### [SELECTION]
==============================
I have heard many people argued that there are so many laws in the Catholic Church, laws concerning the sacraments, the liturgy, the moral life etc., they want a Church where people can do whatever they feel like doing without being restricted.
Dear friends, after God created heaven and earth and the human person, He gave them a law. In the first reading of today, God gave Ten Commandments to His chosen people, commandments to guide their relationships with him and with one another, commandments to check their conduct and lifestyle.
As human persons, we all need just laws and wise principles to keep our tendencies under check, just laws do not take away our freedom but preserve them and they keep us focused, they keep us on the right track and make our lives more human, meaningful and safe.
A home where there are no formative laws is a chaotic home; this is the state of many homes today. The children can go out and come in when they want, they can do whatever they like, they can play games from morning to night, they can act without manners on the table, no principles, no wise laws, sometimes they have a parody of regulations without enforcement. Children in such homes grow up to become rebels and social misfits.
As human persons too, we need wise principles and regulations to guide our lives and our conduct, we need to set rules and live within them, rules on what and how we eat and drink, how we relate with people, boundaries we should not cross, how we dispense our resources, where we go and where we shouldn’t go, limits that we should not go beyond, laws on how we spend our time etc.
==============================
### [RECORD SET]
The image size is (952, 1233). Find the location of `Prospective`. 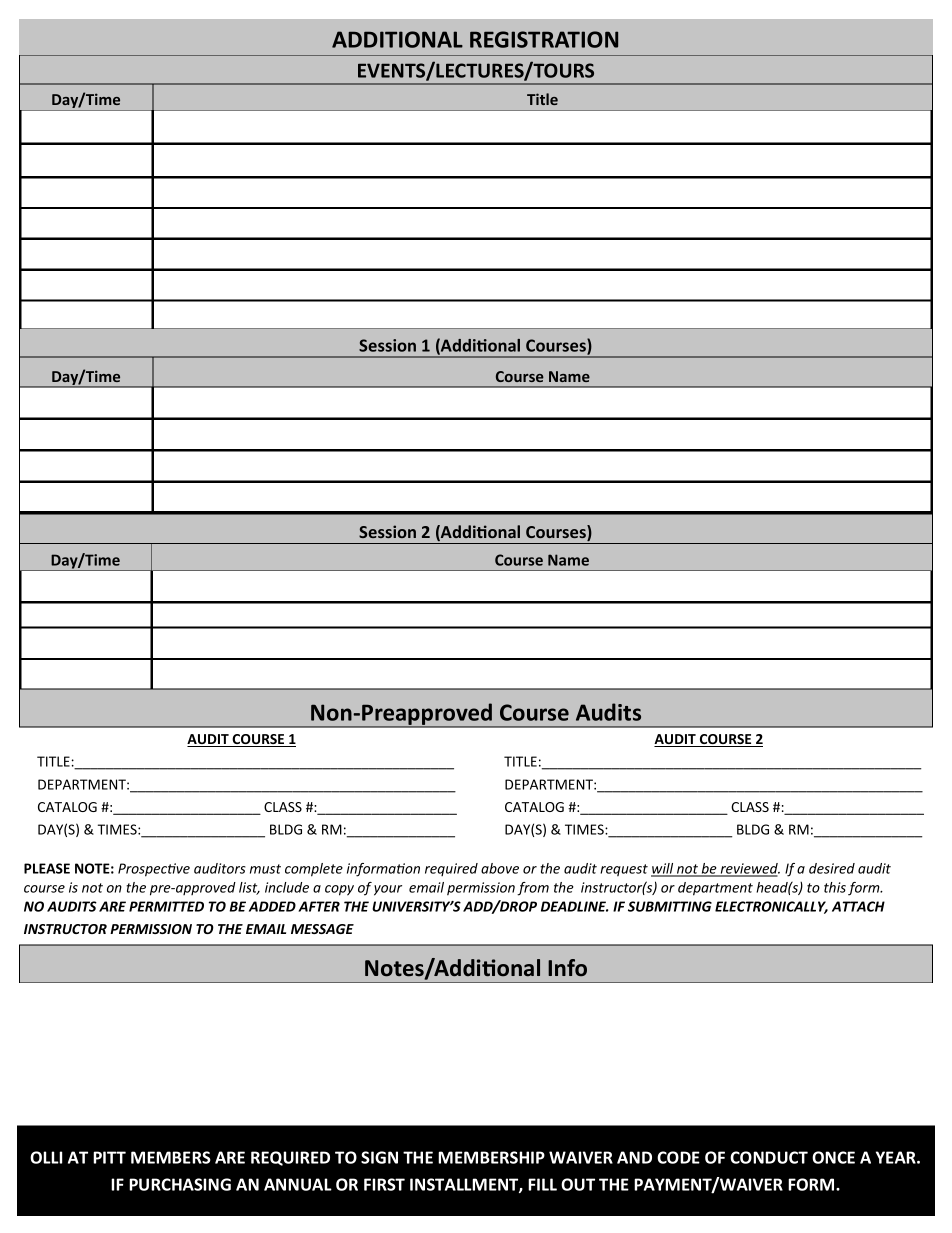

Prospective is located at coordinates (154, 870).
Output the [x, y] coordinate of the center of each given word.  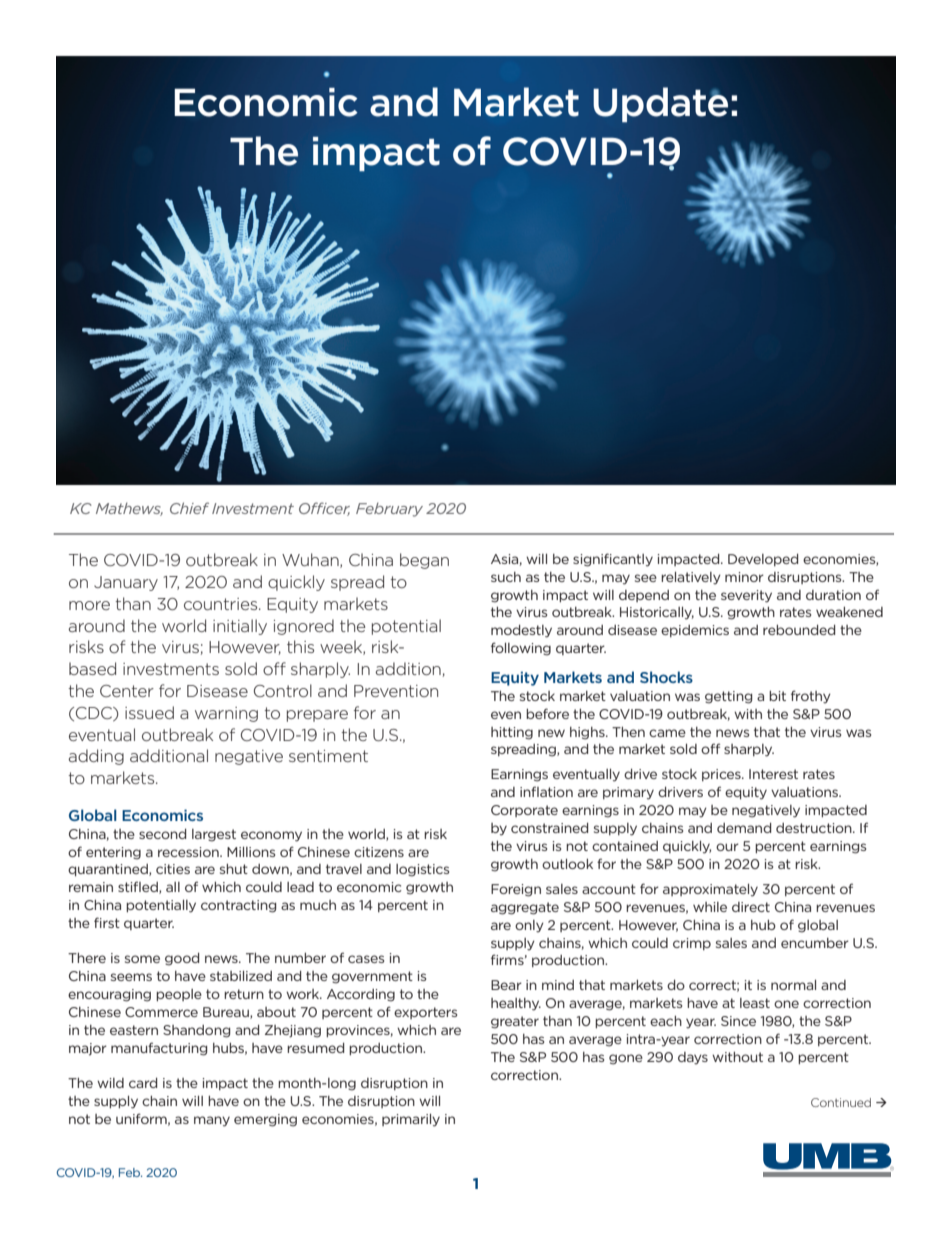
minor [744, 577]
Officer [324, 509]
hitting [512, 733]
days [693, 1058]
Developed [763, 560]
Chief [189, 508]
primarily [411, 1120]
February [389, 510]
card [143, 1083]
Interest [773, 774]
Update [660, 105]
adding [96, 757]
==============================
### [EXERCISE]
Please give the stretch of the text on laws from "As human persons, we" through "meaningful and safe." again, swapping "wise principles" for "sound principles".

### [WRITTEN REPLY]
As human persons, we all need just laws and sound principles to keep our tendencies under check, just laws do not take away our freedom but preserve them and they keep us focused, they keep us on the right track and make our lives more human, meaningful and safe.